A second major challenge for agriculture is land degradation, driven by climate warming and other shocks, such as urbanisation on agricultural land, increased soil and water salinity, pollution and conflict. Mapping based on satellite imagery identified 4 % of the national land as degraded, with degradation mainly in the Kurdistan region, around Baghdad-Babylon-western Wasit, and in southern Maysan-Thi-Qar. In the same period, 7 % of the nation showed a favourable change in vegetation, concentrated along a wide corridor running from Salah al-deen to Thi-Qar-Maysan, including some strongholds of wheat production.

Conflict has been a third major constraint for agriculture through farmers’ displacements, damage to irrigation infrastructures, land lost to explosive hazards contamination, land degradation and pollution. Tons of pollutants were released over extensive areas of farmland and rangelands, especially affecting Qayyarah and Al-Shirqat Districts. Agricultural statistics show that the sector grew rapidly in the years directly preceding ISIL and fell by 30 % thereafter (FAO, 2016), while farmers in the “bread basket” Governorates, such as Salah al-deen and Kirkuk, reported disproportionately low areas under cultivation compared to the pre-conflict era (FAO Iraq 2019; WFP, CSO, KRSO 2017; FAO 2016).

A severe consequence of conflict that directly and indirectly affects agriculture is the three-dimensional impact of explosive hazards, i.e., improvised explosive devices (IEDs), unexploded or abandoned ordnance and landmines. Partnerships between the Government of Iraq, the Kurdistan regional government and the United Nations support ongoing monitoring of the distribution of explosive hazards throughout the country. Mapped data from these sources illustrate the extent of recorded hazardous areas to be less than 1 % for the majority of the Governorates and Districts. It is notable that in Governorates like Diyala and Kirkuk where explosive hazards are still present (around 1 to 2 % of the total area), the wheat production for 2017/2018 has considerably dropped compared to pre-2014 levels (CSO 2018). In a few Districts, between 2.5 and 12 % of the surface area have been classified as hazardous ? as in Erbil, Wasit, Sulaimaniya, Thi-Qar, Maysan, Diyala and Baghdad. Outliers, defined as hazardous area sizes greater than 24 percent of the total surface, appear in Basrah (Fao and Shatt Al-Arab Districts) and in Babylon (Al-Musayab District), signalling the need to re-survey and reduce the extent of hazardous areas that remain legacies from the Iran-Iraq war of the 1980s as well as more recent conflicts.

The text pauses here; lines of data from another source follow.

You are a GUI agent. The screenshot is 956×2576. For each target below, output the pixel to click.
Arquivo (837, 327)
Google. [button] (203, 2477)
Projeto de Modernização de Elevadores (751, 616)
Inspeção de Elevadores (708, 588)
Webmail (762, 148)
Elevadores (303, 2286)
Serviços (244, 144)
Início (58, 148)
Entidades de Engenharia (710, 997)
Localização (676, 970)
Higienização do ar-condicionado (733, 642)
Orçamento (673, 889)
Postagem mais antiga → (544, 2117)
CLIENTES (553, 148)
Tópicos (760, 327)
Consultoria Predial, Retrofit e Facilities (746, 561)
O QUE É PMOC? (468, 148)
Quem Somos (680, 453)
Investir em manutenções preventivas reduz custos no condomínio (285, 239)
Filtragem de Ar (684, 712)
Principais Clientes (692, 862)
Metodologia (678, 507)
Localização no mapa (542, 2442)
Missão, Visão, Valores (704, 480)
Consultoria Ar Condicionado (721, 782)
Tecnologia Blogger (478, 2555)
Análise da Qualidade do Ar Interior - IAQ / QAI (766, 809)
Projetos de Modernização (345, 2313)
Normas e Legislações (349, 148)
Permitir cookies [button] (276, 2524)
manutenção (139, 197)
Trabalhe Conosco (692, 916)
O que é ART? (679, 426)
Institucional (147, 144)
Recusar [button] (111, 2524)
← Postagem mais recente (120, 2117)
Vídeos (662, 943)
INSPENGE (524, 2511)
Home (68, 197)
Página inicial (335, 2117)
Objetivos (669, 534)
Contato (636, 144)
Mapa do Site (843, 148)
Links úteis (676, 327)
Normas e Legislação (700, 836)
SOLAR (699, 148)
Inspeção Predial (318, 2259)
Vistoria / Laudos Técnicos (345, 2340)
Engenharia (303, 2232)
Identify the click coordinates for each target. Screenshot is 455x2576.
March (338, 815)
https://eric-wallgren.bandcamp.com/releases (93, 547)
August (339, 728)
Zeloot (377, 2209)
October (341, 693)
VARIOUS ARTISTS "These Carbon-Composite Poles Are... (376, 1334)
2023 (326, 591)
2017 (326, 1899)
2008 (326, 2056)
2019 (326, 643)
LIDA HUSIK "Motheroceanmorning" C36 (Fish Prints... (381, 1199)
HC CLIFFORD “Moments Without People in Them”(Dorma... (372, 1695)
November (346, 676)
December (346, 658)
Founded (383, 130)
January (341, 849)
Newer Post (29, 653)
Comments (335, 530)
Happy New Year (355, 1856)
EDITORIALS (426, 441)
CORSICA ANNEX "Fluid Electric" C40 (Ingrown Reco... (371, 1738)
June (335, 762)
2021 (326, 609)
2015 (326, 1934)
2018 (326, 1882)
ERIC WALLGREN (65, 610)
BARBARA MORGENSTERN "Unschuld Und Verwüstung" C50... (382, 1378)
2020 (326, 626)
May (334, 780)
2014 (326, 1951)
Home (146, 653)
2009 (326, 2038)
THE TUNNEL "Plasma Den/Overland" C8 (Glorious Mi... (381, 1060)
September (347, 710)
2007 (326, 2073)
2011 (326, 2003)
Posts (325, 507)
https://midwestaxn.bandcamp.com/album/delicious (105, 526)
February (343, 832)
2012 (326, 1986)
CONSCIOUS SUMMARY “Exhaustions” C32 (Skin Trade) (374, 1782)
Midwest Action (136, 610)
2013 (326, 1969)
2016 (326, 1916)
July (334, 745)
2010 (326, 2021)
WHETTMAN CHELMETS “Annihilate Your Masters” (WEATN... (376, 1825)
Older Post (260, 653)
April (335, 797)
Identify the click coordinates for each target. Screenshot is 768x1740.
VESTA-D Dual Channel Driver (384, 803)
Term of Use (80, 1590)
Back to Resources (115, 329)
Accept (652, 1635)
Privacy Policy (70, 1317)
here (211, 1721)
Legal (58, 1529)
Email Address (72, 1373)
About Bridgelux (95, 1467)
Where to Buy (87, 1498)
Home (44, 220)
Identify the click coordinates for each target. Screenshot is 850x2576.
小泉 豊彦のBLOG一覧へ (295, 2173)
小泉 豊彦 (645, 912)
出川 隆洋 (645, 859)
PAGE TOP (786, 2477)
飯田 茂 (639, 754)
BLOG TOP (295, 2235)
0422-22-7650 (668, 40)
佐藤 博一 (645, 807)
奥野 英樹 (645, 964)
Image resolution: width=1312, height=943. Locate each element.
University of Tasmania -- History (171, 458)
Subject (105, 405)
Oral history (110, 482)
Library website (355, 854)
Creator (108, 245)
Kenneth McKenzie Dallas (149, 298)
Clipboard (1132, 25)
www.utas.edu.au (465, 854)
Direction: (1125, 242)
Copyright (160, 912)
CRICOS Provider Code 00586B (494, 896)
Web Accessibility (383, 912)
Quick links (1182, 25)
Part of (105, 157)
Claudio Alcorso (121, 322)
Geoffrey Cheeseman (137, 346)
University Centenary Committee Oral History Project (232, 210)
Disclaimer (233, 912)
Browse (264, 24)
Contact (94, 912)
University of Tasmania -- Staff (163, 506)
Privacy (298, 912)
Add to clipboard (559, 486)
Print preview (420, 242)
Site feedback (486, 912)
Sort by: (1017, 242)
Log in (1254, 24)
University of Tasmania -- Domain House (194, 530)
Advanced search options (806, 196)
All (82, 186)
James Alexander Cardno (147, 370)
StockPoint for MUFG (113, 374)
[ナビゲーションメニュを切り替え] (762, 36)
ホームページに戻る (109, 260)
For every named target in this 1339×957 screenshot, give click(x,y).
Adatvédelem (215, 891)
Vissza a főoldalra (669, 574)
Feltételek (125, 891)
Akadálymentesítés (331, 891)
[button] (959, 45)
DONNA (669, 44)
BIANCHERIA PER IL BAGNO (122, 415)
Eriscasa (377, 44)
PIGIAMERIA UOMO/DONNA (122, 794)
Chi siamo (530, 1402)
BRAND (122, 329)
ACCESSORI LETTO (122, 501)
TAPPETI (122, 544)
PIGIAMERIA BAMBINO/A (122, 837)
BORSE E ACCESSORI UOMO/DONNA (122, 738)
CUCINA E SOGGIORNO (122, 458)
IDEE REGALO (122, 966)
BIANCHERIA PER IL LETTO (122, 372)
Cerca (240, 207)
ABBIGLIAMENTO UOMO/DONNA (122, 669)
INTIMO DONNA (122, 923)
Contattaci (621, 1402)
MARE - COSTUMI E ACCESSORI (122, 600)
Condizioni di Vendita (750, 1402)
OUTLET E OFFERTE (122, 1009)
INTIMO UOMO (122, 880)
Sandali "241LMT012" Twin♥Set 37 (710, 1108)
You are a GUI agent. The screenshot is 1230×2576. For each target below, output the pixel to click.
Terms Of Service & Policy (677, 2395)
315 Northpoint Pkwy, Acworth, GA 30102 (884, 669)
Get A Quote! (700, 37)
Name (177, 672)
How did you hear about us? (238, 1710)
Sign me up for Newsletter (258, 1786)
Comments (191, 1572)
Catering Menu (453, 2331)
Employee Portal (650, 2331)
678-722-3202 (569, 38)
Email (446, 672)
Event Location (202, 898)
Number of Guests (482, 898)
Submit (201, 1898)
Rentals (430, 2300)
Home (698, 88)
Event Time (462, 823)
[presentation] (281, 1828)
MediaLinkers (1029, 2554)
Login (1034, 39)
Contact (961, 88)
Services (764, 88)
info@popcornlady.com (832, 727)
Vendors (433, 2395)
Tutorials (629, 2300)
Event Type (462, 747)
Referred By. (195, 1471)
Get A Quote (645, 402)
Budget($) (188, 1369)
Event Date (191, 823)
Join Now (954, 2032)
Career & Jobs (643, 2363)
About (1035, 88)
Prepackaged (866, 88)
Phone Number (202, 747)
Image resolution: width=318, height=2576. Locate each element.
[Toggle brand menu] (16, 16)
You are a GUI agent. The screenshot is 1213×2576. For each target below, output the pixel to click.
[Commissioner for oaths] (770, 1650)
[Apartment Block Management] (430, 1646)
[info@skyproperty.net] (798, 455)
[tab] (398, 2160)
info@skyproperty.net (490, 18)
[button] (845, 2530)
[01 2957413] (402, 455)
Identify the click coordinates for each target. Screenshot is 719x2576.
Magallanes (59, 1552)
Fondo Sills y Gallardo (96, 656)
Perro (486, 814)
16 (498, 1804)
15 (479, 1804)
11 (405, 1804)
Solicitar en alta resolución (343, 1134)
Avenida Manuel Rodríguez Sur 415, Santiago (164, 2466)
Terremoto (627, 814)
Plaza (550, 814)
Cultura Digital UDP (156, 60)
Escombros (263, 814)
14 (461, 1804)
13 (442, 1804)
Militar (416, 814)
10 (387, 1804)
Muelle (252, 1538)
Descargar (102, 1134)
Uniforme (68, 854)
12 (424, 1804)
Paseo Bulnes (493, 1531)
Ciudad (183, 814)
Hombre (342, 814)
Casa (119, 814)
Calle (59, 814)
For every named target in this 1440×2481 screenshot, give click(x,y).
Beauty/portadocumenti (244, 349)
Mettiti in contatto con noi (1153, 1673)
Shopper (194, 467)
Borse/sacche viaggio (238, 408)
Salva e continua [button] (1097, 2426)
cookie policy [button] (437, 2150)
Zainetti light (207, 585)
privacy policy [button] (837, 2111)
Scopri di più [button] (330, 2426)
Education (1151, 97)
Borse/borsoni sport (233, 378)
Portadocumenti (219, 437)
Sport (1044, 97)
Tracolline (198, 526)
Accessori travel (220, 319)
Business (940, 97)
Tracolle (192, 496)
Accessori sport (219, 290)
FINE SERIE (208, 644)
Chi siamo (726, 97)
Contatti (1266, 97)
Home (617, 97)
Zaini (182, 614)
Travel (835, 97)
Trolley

Hazardous areas also prevent displaced persons from returning to their agricultural land. A February 2019 survey among internally displaced persons (IDPs) led to compelling conclusions: 25% of those not intending to return home cite the perceived presence of explosive hazards as the main reason for their decision (42% for Sinjar District and 28% for Kirkuk Governorate).
Also, 77% of IDP households reported damage to their home (100% for Anbar), which highlights the long-term impact of explosive weapons and devices and is a proxy indicator for the presence of unexploded hazards remaining from the most recent conflict (REACH 2019).

In addition, when observing the numbers of casualties, it is evident that the size of the recorded hazardous area alone does not indicate the severity of hazard: for instance, in Nainawa where ISIL forces held urban areas, the number of causalities from explosive devices registered from the beginning of 2018 into the first months of 2019 (318 persons) was the second highest in Iraq (see figures in Chart) even if the physical hazardous areas are estimated at only 0.4 % of the total provincial surface. Intense efforts and resources are required to clear these contaminated areas.